Helene Cooper
The New York Times
May 29, 2009 - 12:00am
http://www.nytimes.com/2009/05/29/world/middleeast/29prexy.html?_r=1


President Obama called on Israelis and Palestinians on Thursday to move swiftly toward peace talks, as his administration embarked on its first public dispute with Israel.

Speaking to reporters at the White House after talks with the Palestinian president, Mahmoud Abbas, Mr. Obama said that the absence of peace between Israelis and Palestinians was clogging up other critical issues in the Middle East.

“Time is of the essence,” Mr. Obama said. “We can’t continue with the drift and the increased fear on both sides, the sense of hopelessness that we’ve seen for too many years now. We need to get this thing back on track.”

Mr. Obama reiterated his call for a halt to Israeli settlements in the West Bank, and said he expected a response soon from Prime Minister Benjamin Netanyahu of Israel.

Mr. Obama’s words echoed — albeit less bluntly — Secretary of State Hillary Rodham Clinton’s brusque call on Wednesday for a complete freeze of construction in settlements on the West Bank. In expansive language that left no wiggle room, Mrs. Clinton said that Mr. Obama “wants to see a stop to settlements — not some settlements, not outposts, not natural growth exceptions.”

Her comments took Israeli officials by surprise.

Mr. Obama said something similar last week during private talks with Mr. Netanyahu at the White House, and Mr. Netanyahu responded that he could crack down on outposts, but not on the natural growth of settlements, according to American and Israeli officials.

The administration then took the quarrel public, laying down the marker that allowing natural growth would not satisfy the United States and that administration officials would not limit themselves to the diplo-speak of the past that simply called settlement expansion “unhelpful.” The decision left the two allies hurtling toward their first public fight.

On Thursday, Mr. Netanyahu’s spokesman, Mark Regev, said that “normal life” would be allowed in settlements in the occupied West Bank, using the phrase that Israel often uses to describe continued construction to accommodate population growth.

Privately, Israeli officials said they were upset by the administration’s hard line. Israel’s defense minister, Ehud Barak, is scheduled to visit Washington next week with Israel’s response to Mr. Obama’s call for a settlement freeze, American officials said.

Advisers to the Palestinian Authority said that Mr. Abbas’s meetings in Washington with administration officials — including Mrs. Clinton and the national security adviser, Gen. James L. Jones — had been more amicable than the Israelis’ meetings were. That could reflect the view in Washington that Mr. Abbas does not have the political weight at the moment to push through anything on the Palestinian side.

Part of the reason administration officials are pushing the Israelis on settlements is that they think that stance will bolster Mr. Abbas, who has an increasingly fractured Palestinian population. Mr. Obama congratulated Mr. Abbas for adhering to the West’s argument that he should not form a national unity government with the militant Islamist organization Hamas until Hamas forswears violence and recognizes Israel’s right to exist.

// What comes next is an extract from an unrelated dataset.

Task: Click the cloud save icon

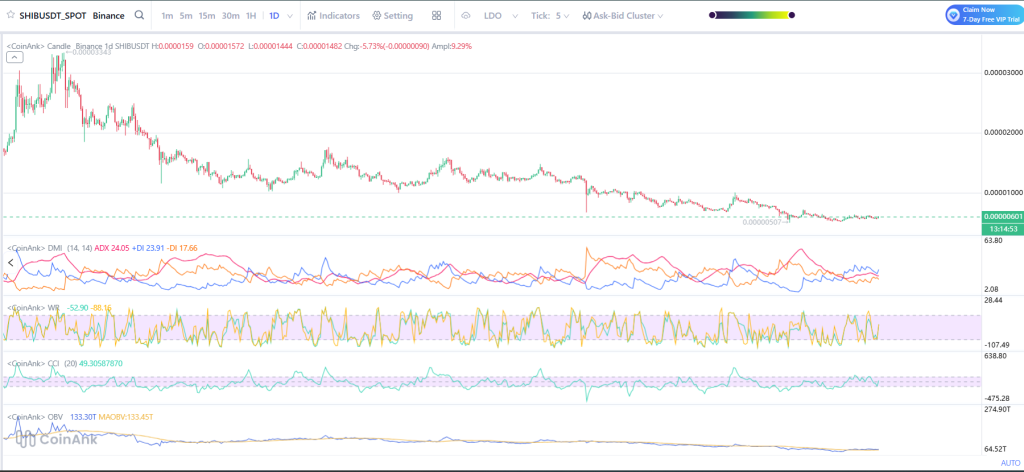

Several American presidents, from Ronald Reagan to George W. Bush, have called on Israelis to halt settlement activity, to no avail. The question now, Middle East experts said, is how far Mr. Obama is willing to go to make that happen.

“Hillary Clinton’s statement was notable because the language was stronger than we’ve heard in years,” said Ali Abunimah, the co-founder of ElectronicIntifada, a Web site that analyzes the Israeli-Palestinian conflict. “And clearer than we’ve heard in years. But the burden of proof is still on them. If it’s just going to be strong statements, that’s not enough.”

Administration officials have not said whether there is an “or else” attached to their demand for a settlement freeze.

Mr. Obama said Thursday that it was not yet time for that. “In my conversations with Prime Minister Netanyahu, I was very clear of the need to stop settlements, stop the building of outposts,” he said. “I think we don’t have a moment to lose, but I don’t make decisions based on a conversation we just had last week.”

Administration officials are trying to elicit support for Mr. Obama’s stance from pro-Israel lawmakers in Congress, including Senator John Kerry, the Democrat of Massachusetts who is chairman of the Foreign Relations Committee.

If they can expand that support to include House members like Gary Ackerman and Nita M. Lowey, both Democrats of New York, then Mr. Netanyahu could find himself on the defensive at home for allowing Israel’s relationship with its most powerful backer, the United States, to sour, foreign policy experts said.

“This approach is predicated on the assumption that an Israeli prime minister needs a tough American president to justify tough decisions to an Israeli public,” said Martin Indyk, director of the Saban Center for Middle East Policy and a former United States ambassador to Israel. “People in the American Jewish community and in Israel are sick of settlement activity. The whole zeitgeist has changed.”